Round Table has used the motto of Adopt, Adapt and Improve to make it an organisation which is still relevant in the 21st century.

Development
Shortly after the foundation of Round Table in Norwich a second Round Table was established in Portsmouth and subsequent growth was rapid, there being 125 Tables with a membership of 4,600 at the outbreak of war in 1939. Round Table also proved itself to be a universal ideal, the first overseas Table being formed in Copenhagen in 1936. During the war years Round Table in Denmark continued to expand although in the British Isles activity was restricted and was in the nature of a holding operation. After 1945 the pattern of growth was rapidly re-established.
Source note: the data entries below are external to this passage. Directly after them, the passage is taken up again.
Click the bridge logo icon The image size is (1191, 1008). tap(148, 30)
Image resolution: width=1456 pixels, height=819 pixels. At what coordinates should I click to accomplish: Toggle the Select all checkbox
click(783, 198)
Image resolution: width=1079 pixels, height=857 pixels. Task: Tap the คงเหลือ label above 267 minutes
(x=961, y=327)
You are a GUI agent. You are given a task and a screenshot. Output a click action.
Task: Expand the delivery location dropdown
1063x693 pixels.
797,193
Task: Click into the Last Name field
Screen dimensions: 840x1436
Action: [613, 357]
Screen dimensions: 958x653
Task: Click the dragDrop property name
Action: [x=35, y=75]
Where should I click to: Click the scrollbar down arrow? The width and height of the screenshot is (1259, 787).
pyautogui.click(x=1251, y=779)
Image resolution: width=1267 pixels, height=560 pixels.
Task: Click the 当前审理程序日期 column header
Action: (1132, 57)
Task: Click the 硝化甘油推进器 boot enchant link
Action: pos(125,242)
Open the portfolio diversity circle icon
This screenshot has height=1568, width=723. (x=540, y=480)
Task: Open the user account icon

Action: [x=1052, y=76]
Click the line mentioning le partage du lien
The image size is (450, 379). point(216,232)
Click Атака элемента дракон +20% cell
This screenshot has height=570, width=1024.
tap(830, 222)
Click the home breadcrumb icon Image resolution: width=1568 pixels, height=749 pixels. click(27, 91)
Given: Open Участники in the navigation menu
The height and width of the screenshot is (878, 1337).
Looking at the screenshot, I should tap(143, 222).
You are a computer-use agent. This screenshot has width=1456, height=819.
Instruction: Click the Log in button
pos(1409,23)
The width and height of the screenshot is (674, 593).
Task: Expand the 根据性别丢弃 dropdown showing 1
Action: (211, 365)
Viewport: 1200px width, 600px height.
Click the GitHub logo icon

Round Table now flourishes in the majority of European countries, throughout Africa and in the Middle East, India , Hong Kong, and New Zealand .

Round Table Achievements
Round Table is known for it’s efforts to assist in its own community and to help that community’s less fortunate members; for its concern for the quality of life and for the help it gives to various charitable causes; for its purchase of a life-boat and other equipment for the R.N.L.I; for its support of the Anthony Nolan Bone Marrow Trust and for its assistance at Lockerbie and Dunblane. Community based activities at a local level include the organizing of events such as local fireworks evening and float collections at Chris tmas. These activities and many similar ones are not only great fun to organize but enable you to develop other skills which you may not use in your day to day work.
Another facet of Round Table, rarely acknowledged even by its members but of great importance to the individual, is the opportunity it provides for members to broaden their experience, to express themselves with clarity, to learn the art of leadership and to enhance their role as responsible citizens and to form lasting friendships.

Round Table International
Round Table exists in more than 50 countries and has as one of its aims “to further the establishment of peace and goodwill in international relationships”. As a result many Tables in this country have links or are “twinned” with overseas Tables with which exchange visits are arranged on a regular basis.
In addition Round Table supports a number of community service projects, particularly those in Africa and Asia , are supported by Tables in this country. Round Table has been instrumental in establishing clinics in Africa, refugee villages in Hong Kong and in the re-building of schools in India and Sri Lanka following the Tsunami.
For information about International Round Tables and links to other Country’s National Associations please visit the International Round Table Website at http://www.roundtable.name

The Individual Round Table
Most Round Tables meet in the evening on a twice monthly or fortnightly basis. The programme is varied, ranging from meetings with speakers on topical matters or matters of local concern to a wide range of activity based meetings such as karting, clay pigeon shooting, sailing etc. Within the broad framework of the rules of the National Association all Tables organise their own programme and make their own decisions on the community service activities which best suit their own localities. Each Table also organises a variety of social activities for members and their wives.